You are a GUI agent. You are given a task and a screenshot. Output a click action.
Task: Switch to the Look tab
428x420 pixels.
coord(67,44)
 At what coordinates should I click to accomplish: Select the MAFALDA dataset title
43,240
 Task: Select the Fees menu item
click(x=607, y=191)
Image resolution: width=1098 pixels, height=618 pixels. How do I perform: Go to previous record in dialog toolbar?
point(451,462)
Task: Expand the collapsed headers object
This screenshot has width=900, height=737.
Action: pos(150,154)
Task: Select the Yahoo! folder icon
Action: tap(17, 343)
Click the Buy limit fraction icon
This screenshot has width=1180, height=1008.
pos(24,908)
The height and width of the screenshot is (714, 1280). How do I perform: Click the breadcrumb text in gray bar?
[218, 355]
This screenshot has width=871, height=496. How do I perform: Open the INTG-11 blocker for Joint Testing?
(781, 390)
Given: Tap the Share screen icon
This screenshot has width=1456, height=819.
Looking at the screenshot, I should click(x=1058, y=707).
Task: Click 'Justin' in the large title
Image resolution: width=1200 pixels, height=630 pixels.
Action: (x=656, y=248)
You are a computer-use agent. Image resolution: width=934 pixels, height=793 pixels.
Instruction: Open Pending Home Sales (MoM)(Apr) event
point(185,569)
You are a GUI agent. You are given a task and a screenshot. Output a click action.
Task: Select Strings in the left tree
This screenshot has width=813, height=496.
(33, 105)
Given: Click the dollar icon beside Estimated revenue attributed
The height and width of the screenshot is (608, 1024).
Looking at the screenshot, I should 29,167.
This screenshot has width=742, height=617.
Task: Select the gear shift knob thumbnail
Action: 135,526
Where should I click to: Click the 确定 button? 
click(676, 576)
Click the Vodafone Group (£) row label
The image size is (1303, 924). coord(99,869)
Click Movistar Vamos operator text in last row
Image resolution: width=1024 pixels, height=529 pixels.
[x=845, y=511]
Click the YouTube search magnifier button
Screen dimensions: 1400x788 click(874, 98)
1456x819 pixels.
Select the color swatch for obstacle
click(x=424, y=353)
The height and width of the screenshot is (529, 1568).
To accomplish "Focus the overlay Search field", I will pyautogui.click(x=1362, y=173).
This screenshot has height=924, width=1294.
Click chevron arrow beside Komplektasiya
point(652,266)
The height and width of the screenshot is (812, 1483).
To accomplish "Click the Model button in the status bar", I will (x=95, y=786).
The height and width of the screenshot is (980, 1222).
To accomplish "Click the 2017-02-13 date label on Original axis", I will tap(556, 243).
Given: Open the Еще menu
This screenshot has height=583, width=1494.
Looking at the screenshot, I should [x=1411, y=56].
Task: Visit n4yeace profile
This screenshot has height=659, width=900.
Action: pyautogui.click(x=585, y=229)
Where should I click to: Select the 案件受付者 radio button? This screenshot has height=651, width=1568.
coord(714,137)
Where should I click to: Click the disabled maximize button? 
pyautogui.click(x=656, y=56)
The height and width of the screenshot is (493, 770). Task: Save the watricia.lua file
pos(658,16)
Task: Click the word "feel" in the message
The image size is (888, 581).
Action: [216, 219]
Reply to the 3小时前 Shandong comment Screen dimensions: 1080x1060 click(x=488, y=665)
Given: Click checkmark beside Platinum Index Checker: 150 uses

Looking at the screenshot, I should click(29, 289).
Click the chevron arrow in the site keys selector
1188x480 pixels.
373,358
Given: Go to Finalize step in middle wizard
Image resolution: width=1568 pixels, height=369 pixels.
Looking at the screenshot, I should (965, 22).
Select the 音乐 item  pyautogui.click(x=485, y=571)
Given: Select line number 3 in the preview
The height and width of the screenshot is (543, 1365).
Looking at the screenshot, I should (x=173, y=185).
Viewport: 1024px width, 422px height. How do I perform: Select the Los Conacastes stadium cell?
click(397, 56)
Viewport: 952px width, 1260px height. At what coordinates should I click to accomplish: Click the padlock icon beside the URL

^^^^

*Task objective*: Above are some records; copy exactly the lines from the one with "1456x819 pixels." through the one with "Given: Open the Еще menu", both included, and no others.

*Reply*:
1456x819 pixels.
Select the color swatch for obstacle
click(x=424, y=353)
The height and width of the screenshot is (529, 1568).
To accomplish "Focus the overlay Search field", I will pyautogui.click(x=1362, y=173).
This screenshot has height=924, width=1294.
Click chevron arrow beside Komplektasiya
point(652,266)
The height and width of the screenshot is (812, 1483).
To accomplish "Click the Model button in the status bar", I will (x=95, y=786).
The height and width of the screenshot is (980, 1222).
To accomplish "Click the 2017-02-13 date label on Original axis", I will tap(556, 243).
Given: Open the Еще menu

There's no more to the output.